**WHAT YOU NEED TO DO:** Please recast the material below as a Markdown table with two columns, "No." for the row number and "Line" for the line itself, leaving out any blank lines.

**Entries drawn from a collection:**
-- -- --
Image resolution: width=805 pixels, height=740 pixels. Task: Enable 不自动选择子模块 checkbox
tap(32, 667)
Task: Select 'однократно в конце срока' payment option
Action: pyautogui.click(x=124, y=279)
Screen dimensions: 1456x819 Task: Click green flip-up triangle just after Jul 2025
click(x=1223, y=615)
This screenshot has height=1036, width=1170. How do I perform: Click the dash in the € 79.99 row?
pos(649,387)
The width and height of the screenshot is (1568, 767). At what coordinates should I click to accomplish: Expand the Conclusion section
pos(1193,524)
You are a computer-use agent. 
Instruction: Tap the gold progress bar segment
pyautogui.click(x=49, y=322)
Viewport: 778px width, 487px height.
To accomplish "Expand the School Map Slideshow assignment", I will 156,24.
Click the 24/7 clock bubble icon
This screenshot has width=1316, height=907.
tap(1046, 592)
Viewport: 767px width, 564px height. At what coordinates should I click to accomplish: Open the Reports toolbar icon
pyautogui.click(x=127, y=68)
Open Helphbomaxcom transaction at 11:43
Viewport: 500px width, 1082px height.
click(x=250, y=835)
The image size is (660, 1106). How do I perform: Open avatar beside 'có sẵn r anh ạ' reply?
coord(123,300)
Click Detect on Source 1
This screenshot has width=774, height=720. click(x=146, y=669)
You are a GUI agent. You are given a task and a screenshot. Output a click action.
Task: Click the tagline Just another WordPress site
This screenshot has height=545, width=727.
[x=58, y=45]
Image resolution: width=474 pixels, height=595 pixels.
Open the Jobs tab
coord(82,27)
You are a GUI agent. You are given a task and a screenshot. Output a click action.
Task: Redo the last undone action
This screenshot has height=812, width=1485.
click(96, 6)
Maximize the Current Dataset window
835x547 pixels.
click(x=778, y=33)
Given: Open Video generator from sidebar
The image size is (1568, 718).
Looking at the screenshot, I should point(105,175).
-- -- --
**EXERCISE SOLUTION:**
| No. | Line |
|---|---|
| 1 | Image resolution: width=805 pixels, height=740 pixels. Task: Enable 不自动选择子模块 checkbox |
| 2 | tap(32, 667) |
| 3 | Task: Select 'однократно в конце срока' payment option |
| 4 | Action: pyautogui.click(x=124, y=279) |
| 5 | Screen dimensions: 1456x819 Task: Click green flip-up triangle just after Jul 2025 |
| 6 | click(x=1223, y=615) |
| 7 | This screenshot has height=1036, width=1170. How do I perform: Click the dash in the € 79.99 row? |
| 8 | pos(649,387) |
| 9 | The width and height of the screenshot is (1568, 767). At what coordinates should I click to accomplish: Expand the Conclusion section |
| 10 | pos(1193,524) |
| 11 | You are a computer-use agent.  |
| 12 | Instruction: Tap the gold progress bar segment |
| 13 | pyautogui.click(x=49, y=322) |
| 14 | Viewport: 778px width, 487px height. |
| 15 | To accomplish "Expand the School Map Slideshow assignment", I will 156,24. |
| 16 | Click the 24/7 clock bubble icon |
| 17 | This screenshot has width=1316, height=907. |
| 18 | tap(1046, 592) |
| 19 | Viewport: 767px width, 564px height. At what coordinates should I click to accomplish: Open the Reports toolbar icon |
| 20 | pyautogui.click(x=127, y=68) |
| 21 | Open Helphbomaxcom transaction at 11:43 |
| 22 | Viewport: 500px width, 1082px height. |
| 23 | click(x=250, y=835) |
| 24 | The image size is (660, 1106). How do I perform: Open avatar beside 'có sẵn r anh ạ' reply? |
| 25 | coord(123,300) |
| 26 | Click Detect on Source 1 |
| 27 | This screenshot has width=774, height=720. click(x=146, y=669) |
| 28 | You are a GUI agent. You are given a task and a screenshot. Output a click action. |
| 29 | Task: Click the tagline Just another WordPress site |
| 30 | This screenshot has height=545, width=727. |
| 31 | [x=58, y=45] |
| 32 | Image resolution: width=474 pixels, height=595 pixels. |
| 33 | Open the Jobs tab |
| 34 | coord(82,27) |
| 35 | You are a GUI agent. You are given a task and a screenshot. Output a click action. |
| 36 | Task: Redo the last undone action |
| 37 | This screenshot has height=812, width=1485. |
| 38 | click(96, 6) |
| 39 | Maximize the Current Dataset window |
| 40 | 835x547 pixels. |
| 41 | click(x=778, y=33) |
| 42 | Given: Open Video generator from sidebar |
| 43 | The image size is (1568, 718). |
| 44 | Looking at the screenshot, I should point(105,175). |